INSTRUCTION:
Scale the part of the records that opens with the line containing "Click the 672.5 stake cell" and closes with the line containing "pyautogui.click(x=185, y=572)", both ends included. Reproduce only those lines, requests and all, but multiply every coordinate in the answers by 0.5 and round to whole numbers, with halves rounded up.

** start of PROVIDED RECORDS **

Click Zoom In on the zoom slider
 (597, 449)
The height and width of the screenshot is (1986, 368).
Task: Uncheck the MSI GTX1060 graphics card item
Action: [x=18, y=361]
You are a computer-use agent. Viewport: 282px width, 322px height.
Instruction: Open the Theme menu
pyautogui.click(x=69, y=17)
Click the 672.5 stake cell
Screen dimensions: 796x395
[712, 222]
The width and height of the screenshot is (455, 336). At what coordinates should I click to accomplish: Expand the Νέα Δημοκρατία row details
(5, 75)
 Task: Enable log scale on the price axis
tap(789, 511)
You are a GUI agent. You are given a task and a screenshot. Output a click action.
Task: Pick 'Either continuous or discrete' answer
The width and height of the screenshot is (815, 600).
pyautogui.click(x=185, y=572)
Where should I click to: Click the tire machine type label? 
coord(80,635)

** end of PROVIDED RECORDS **
** start of PROVIDED RECORDS **

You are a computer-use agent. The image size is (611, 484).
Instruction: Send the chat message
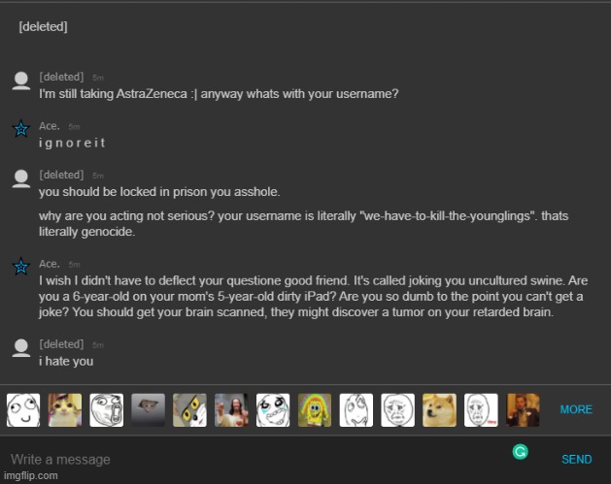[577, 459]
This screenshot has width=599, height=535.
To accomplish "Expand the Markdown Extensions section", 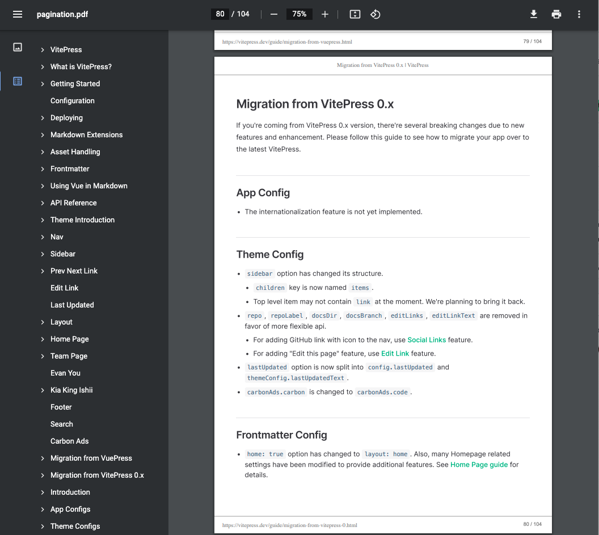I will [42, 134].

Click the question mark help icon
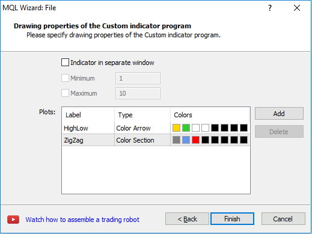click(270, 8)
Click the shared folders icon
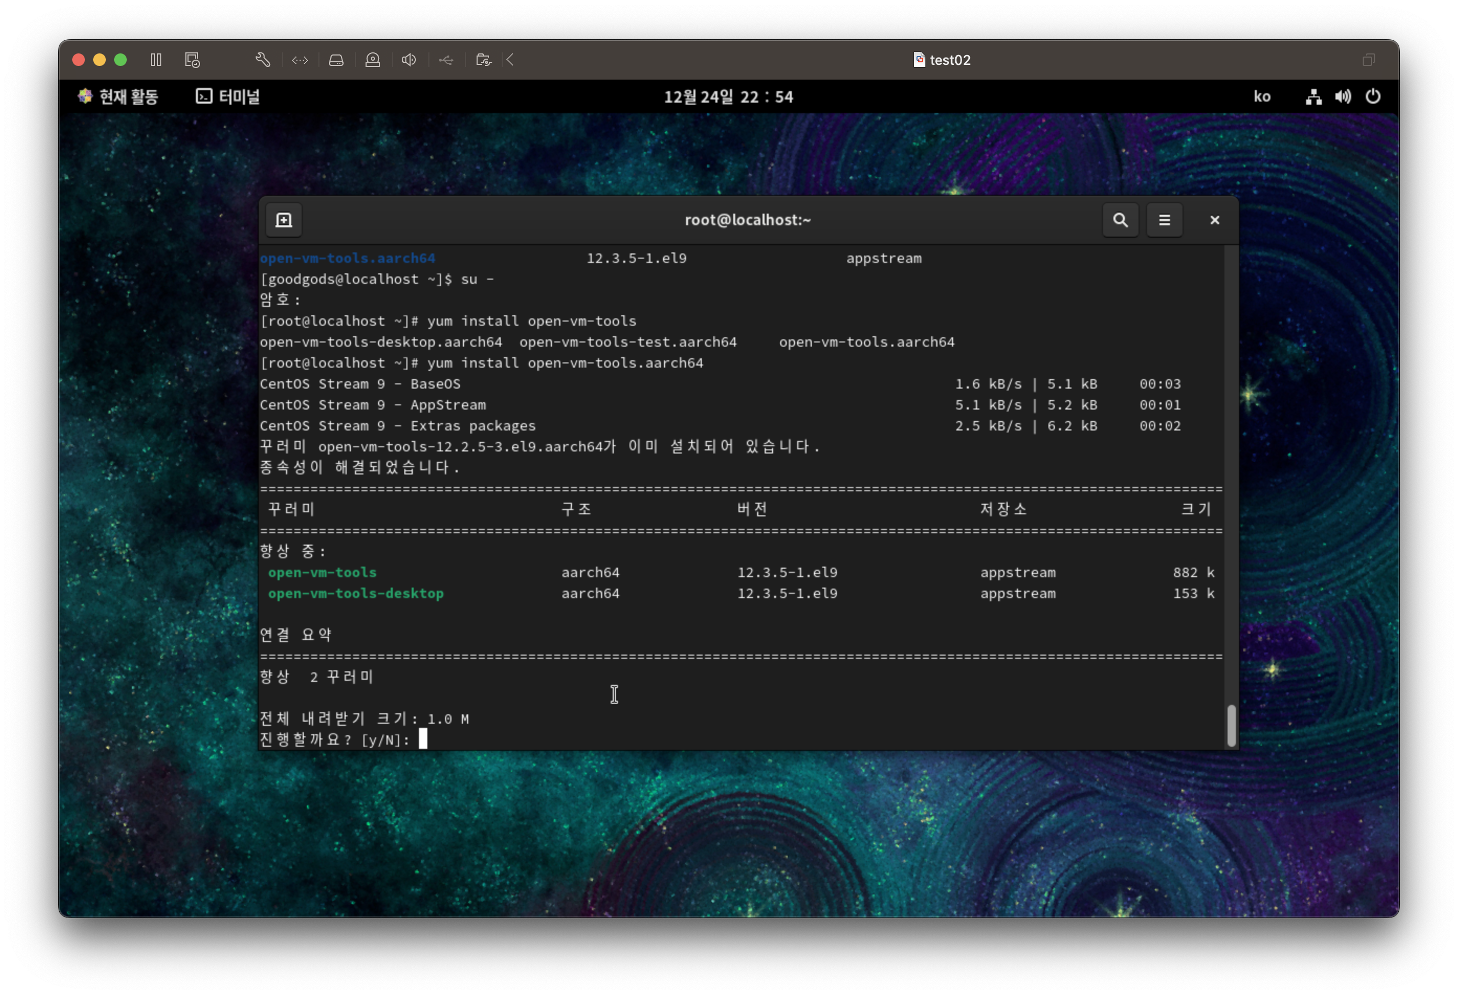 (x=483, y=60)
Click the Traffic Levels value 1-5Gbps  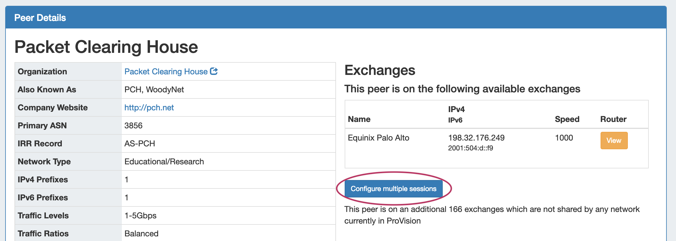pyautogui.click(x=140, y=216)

** end of PROVIDED RECORDS **
** start of PROVIDED RECORDS **

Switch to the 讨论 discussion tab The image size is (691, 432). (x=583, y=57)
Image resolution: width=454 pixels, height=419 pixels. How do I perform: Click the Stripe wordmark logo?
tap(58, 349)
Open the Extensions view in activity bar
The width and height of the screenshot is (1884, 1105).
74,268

** end of PROVIDED RECORDS **

RESPONSE TO THIS TASK:
Click the 672.5 stake cell
Screen dimensions: 796x395
[356, 111]
The width and height of the screenshot is (455, 336). At what coordinates should I click to accomplish: Expand the Νέα Δημοκρατία row details
(3, 38)
 Task: Enable log scale on the price axis
tap(395, 256)
You are a GUI agent. You are given a task and a screenshot. Output a click action.
Task: Pick 'Either continuous or discrete' answer
The width and height of the screenshot is (815, 600).
pyautogui.click(x=93, y=286)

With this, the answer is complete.